The Department of Defense issued a draft solicitation March 7 for its potential multi-billion dollar Joint Enterprise Defense Infrastructure (JEDI) cloud services project aimed at improving data analytics and security across all facets of the department.
DoD officials held an industry day for the massive JEDI project, which aims for a full cloud migration centered around commercial Platform as a Service and Infrastructure as a Service platforms, and released a draft request for proposal on FedBizOpps later on March 7.
The project will be a single-award contract for two years, with potential for eight years of follow-up options.
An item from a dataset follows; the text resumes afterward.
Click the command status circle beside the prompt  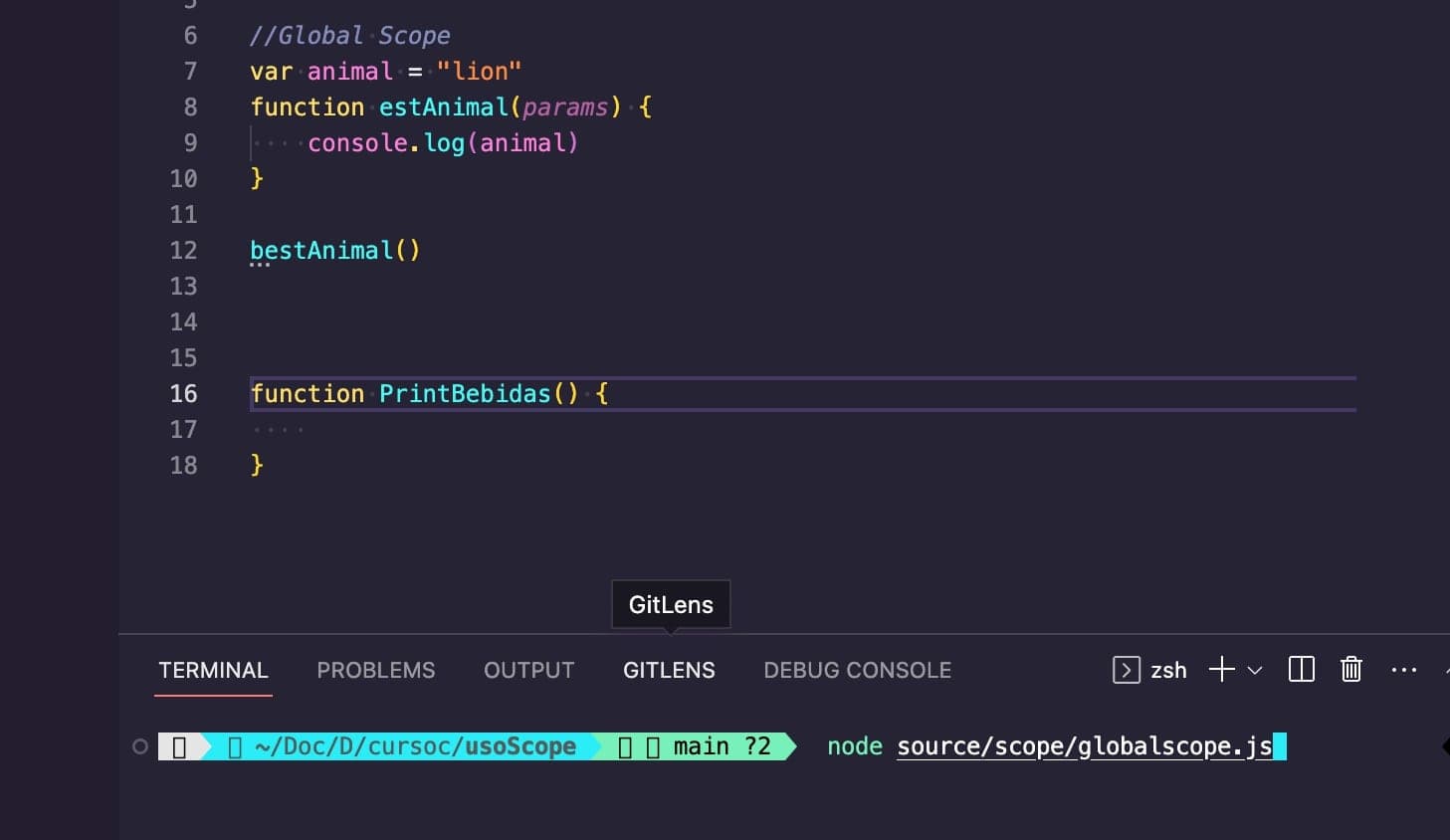pyautogui.click(x=140, y=746)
“This program is truly about increasing lethality of our department and providing the best resources for our men and women in uniform,” said Jay Gibson, DoD’s chief management officer, during the industry day. “We believe this program takes a significant step to fully leveraging the commercial products and services needed to meet our operational needs. We are well aware that we need to better utilize the private sector’s tremendous innovation, competition and resources, and this program represents our continued movement in this direction.”
Members of the DoD’s cloud executive steering group told industry attendees that any commercial capability accepted for the JEDI program must be able to boost information capabilities for warfighters and build-in data security improvements to the tactical edge.
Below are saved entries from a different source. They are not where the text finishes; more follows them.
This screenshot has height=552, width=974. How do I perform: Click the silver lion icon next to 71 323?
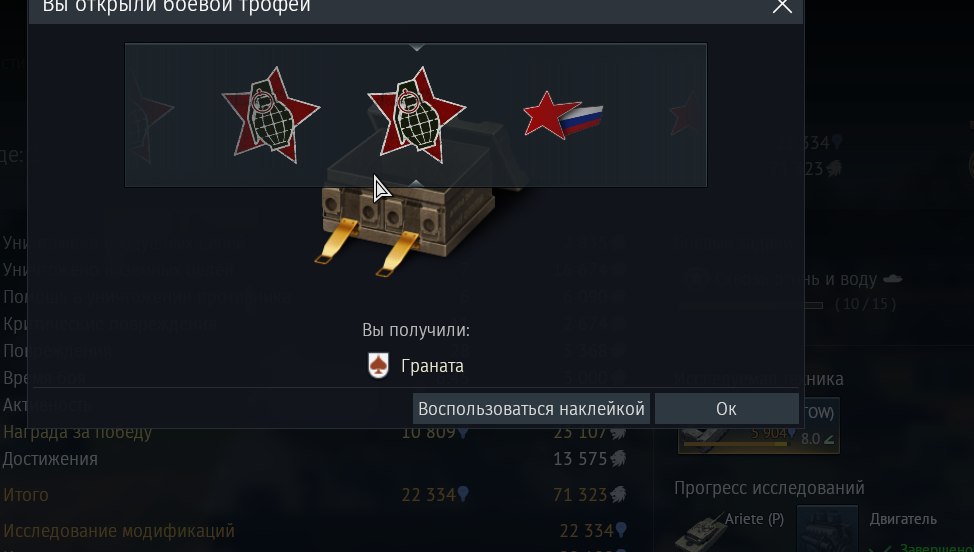tap(618, 494)
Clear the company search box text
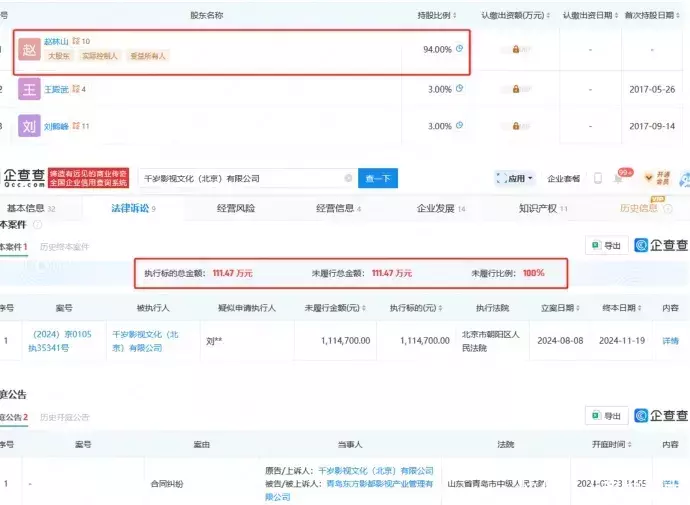The height and width of the screenshot is (505, 690). tap(348, 178)
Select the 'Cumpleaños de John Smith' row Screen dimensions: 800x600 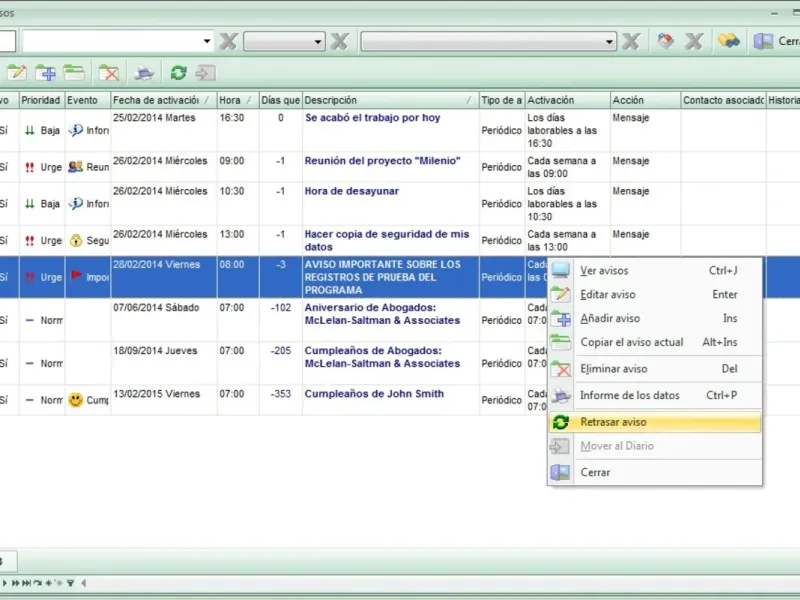point(400,400)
“This is not an IT project. We need to create a mobile, resilient, secure environment that enables warfighters across the globe.That includes mission command at the very tactical level up to the highest levels of government. That means we need greater lethality, agility and improved decision making,” said Brig. Gen. David Krumm, deputy director for Requirements for the Joint Staff.
DoD officials reiterated this would be a single-award indefinite delivery, indefinite quantity contract, and the eventual contract award will include firm-fixed pricing items purchased from a commercial vendor.
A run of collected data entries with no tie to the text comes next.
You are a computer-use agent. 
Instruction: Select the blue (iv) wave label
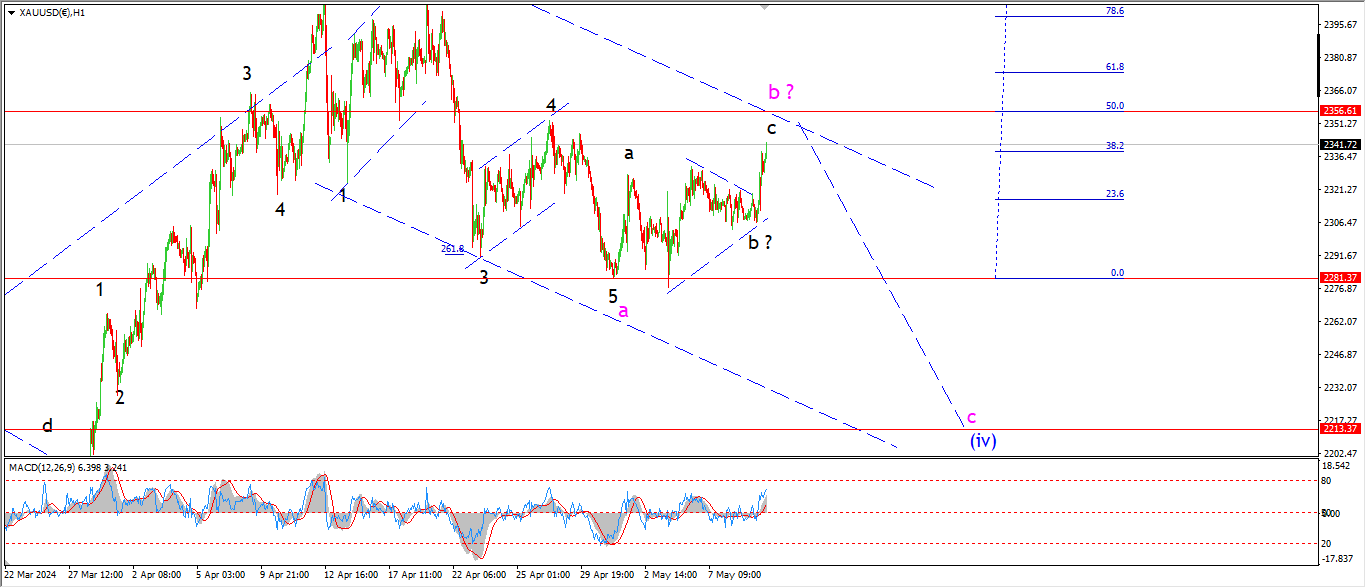(983, 440)
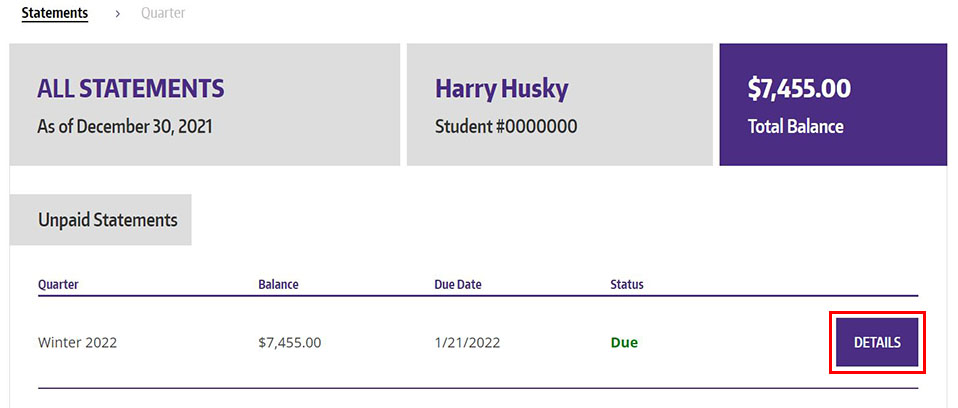The width and height of the screenshot is (958, 408).
Task: Click the Status column header
Action: 627,284
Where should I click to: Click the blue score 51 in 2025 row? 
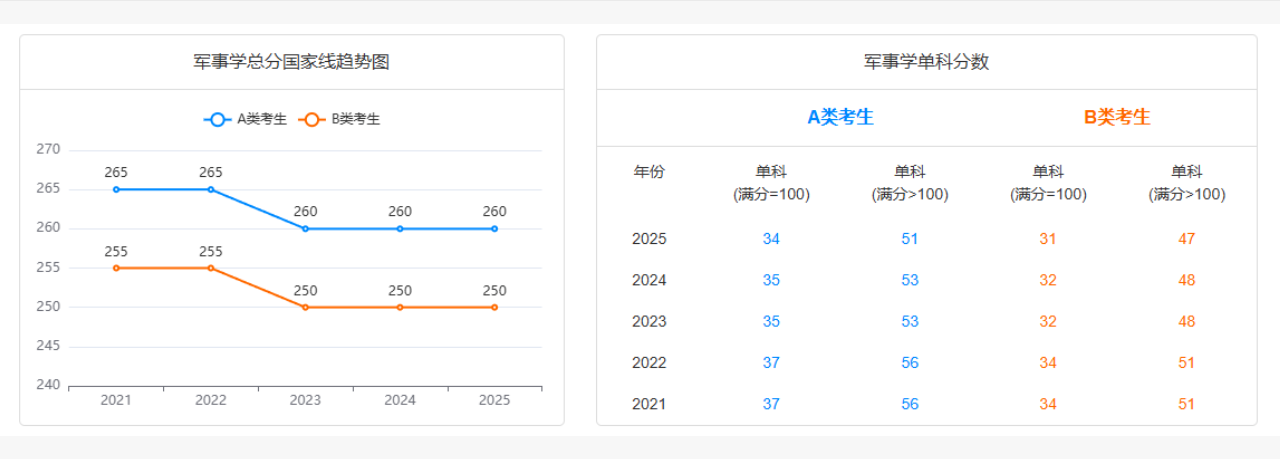coord(909,239)
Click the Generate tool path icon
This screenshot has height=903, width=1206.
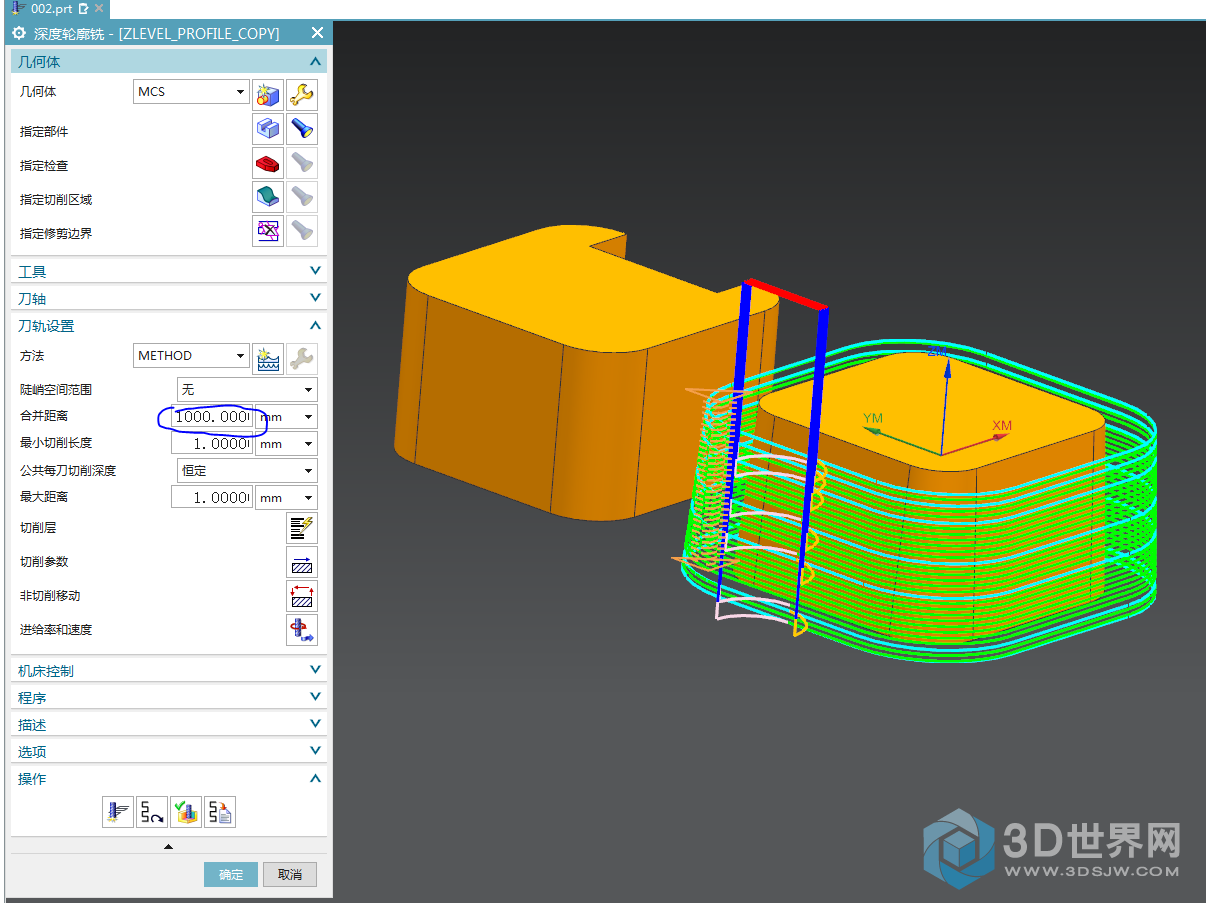pyautogui.click(x=118, y=812)
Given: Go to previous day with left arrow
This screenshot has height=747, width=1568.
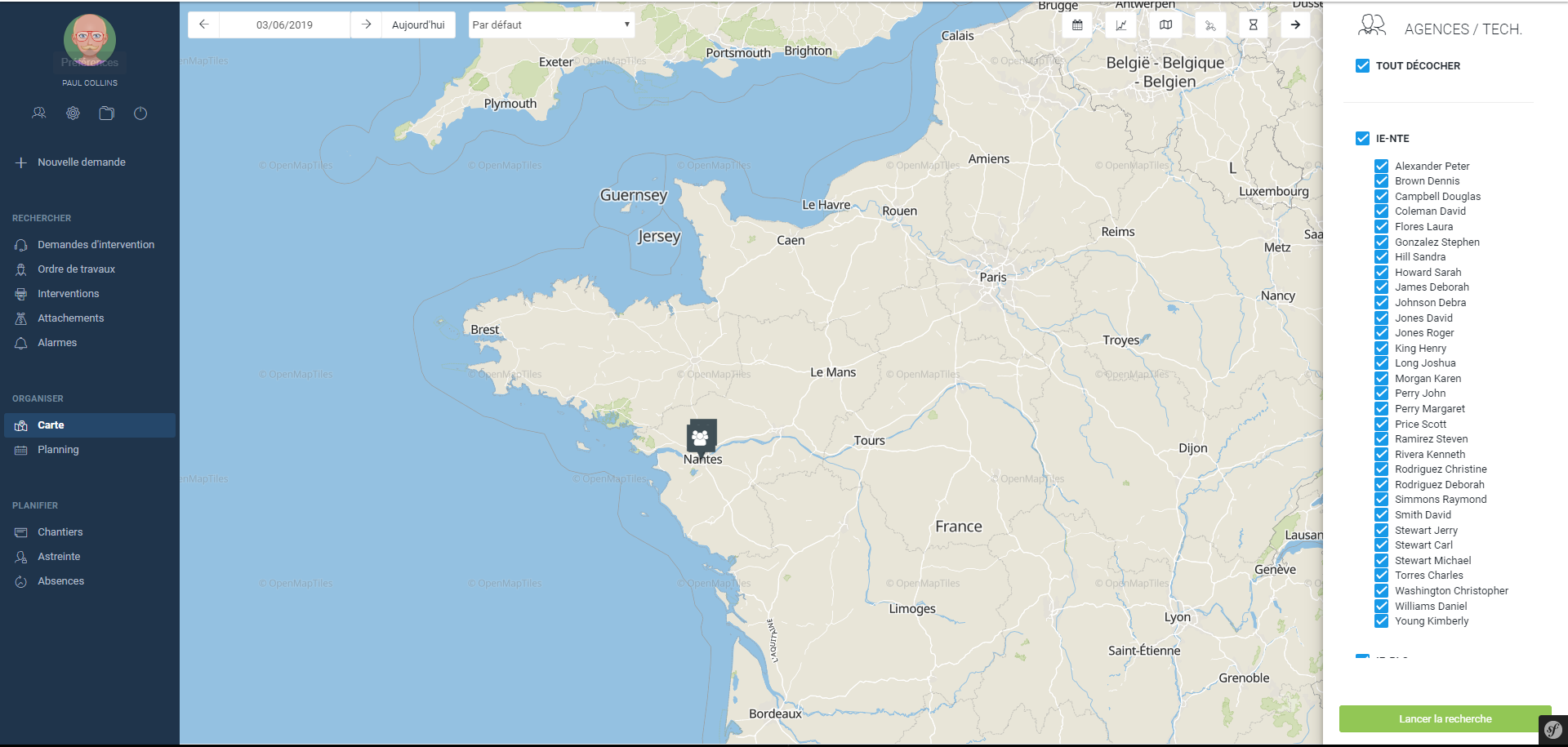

A final solicitation will be posted in early May, and a final contract is scheduled to be awarded in September.
Several industry representatives told sister publication Defense Daily they were excited to work on proposals for the massive cloud project, but some expressed skepticism that a contract would be awarded by September and that a single-award could handle JEDI’s requirements.
Tim Van Name, deputy director for DoD’s Defense Digital Service, told reporters during a conference call the afternoon of March 7 that a multiple-award contract may open up potential issues for syncing separate commercial cloud offerings.
“The department is framing the solicitation to best meet the department’s requirements. The lack of standardization and interoperability creates pretty significant barriers for where and when it’s needed. Lack of automated provisioning limits our teams, and multi-award contract would exacerbate these issues,” Van Name said.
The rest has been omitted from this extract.